I am writing a windows service that needs to be running 24/7. It is a pretty simple service that monitors a directory where files are dropped into and processes those files. I need to restart the service if an unhandled exception is thrown.
Is there a way for a service to restart itself in the event of an unhandled exception?
The Services applet has many different recovery features:
It can take different actions on the first, second, and subsequent failures:
Restart the service, after a configurable delay
Run a Program (passing command line parameters, possibly including the failure count)
Restart the Computer (after a configurable delay, and with a particular message being sent)
The program that runs should be able to look in the event log and see the reason for failure (especially if you log it), and should therefore be able to disable the service if the exception is one that is not recoverable.
And, of course, in the meantime, the service should be logging what's going on, which should enable any management tool to notify Operations of what's going on.
I agree that you should probably not configure "third and subsequent" to be "restart service", or you could wind up in a loop.
Have you tried using the Recovery tab of the Service entry - you can set rules for failures, including "Restart the Service" - by default this is on "No Action"
This is able to be done programatically if you wanted, this code was not written by me. I am posting the link to the Authors CodeProject page that contains the source / binaries. Below the link I have explained how I implemented the authors code.

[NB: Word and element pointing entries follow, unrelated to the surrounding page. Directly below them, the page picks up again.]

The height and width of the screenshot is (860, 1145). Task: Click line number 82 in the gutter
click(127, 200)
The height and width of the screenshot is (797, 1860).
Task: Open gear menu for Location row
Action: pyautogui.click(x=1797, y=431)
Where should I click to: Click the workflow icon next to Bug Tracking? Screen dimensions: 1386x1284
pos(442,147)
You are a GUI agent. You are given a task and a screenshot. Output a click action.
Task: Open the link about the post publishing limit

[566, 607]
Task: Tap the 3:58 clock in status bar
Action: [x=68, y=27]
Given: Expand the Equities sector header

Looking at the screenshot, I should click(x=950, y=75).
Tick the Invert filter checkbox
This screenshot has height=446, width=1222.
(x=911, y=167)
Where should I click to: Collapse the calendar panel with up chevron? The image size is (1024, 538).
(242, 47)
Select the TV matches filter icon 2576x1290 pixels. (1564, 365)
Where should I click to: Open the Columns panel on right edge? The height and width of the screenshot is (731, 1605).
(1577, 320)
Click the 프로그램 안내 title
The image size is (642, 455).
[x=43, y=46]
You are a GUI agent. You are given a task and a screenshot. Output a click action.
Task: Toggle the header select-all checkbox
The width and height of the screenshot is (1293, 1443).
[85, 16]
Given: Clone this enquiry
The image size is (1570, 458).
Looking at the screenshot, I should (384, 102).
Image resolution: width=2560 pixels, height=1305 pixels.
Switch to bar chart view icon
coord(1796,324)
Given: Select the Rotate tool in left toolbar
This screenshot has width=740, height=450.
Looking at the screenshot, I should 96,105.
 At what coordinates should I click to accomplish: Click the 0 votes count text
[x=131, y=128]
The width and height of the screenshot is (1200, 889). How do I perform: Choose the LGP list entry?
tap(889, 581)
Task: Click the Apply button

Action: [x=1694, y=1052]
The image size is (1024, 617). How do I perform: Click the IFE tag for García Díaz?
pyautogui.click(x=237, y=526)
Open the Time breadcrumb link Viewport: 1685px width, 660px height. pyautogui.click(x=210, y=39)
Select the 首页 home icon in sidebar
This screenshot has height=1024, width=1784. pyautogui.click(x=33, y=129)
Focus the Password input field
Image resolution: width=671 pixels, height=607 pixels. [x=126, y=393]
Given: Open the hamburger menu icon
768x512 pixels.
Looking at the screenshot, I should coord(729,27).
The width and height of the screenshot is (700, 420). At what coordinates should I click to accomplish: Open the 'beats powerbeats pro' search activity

http://www.codeproject.com/KB/install/sercviceinstallerext.aspx
Add a reference to the DLL.
Open ProjectInstaller.Designer.vb in notepad
In the InitializeComponent Sub
CHANGE
Me.ServiceProcessInstaller1 = New System.ServiceProcess.ServiceProcessInstaller
Me.ServiceInstaller1 = New System.ServiceProcess.ServiceInstaller
TO
Me.ServiceProcessInstaller1 = New System.ServiceProcess.ServiceProcessInstaller
Me.ServiceInstaller1 = New Verifide.ServiceUtils.ServiceInstallerEx
With the Friend Declarations in the ProjectInstaller.Designer.vb
CHANGE
Friend WithEvents ServiceProcessInstaller1 As System.ServiceProcess.ServiceProcessInstaller
Friend WithEvents ServiceInstaller1 As System.ServiceProcess.ServiceInstaller
TO
Friend WithEvents ServiceProcessInstaller1 As System.ServiceProcess.ServiceProcessInstaller
Friend WithEvents ServiceInstaller1 As Verifide.ServiceUtils.ServiceInstallerEx
CHANGE
Me.Installers.AddRange(New System.Configuration.Install.Installer() {Me.ServiceProcessInstaller1, Me.ServiceInstaller1})
TO
Me.Installers.AddRange(New System.Configuration.Install.Installer() {Me.ServiceInstaller1, Me.ServiceProcessInstaller1})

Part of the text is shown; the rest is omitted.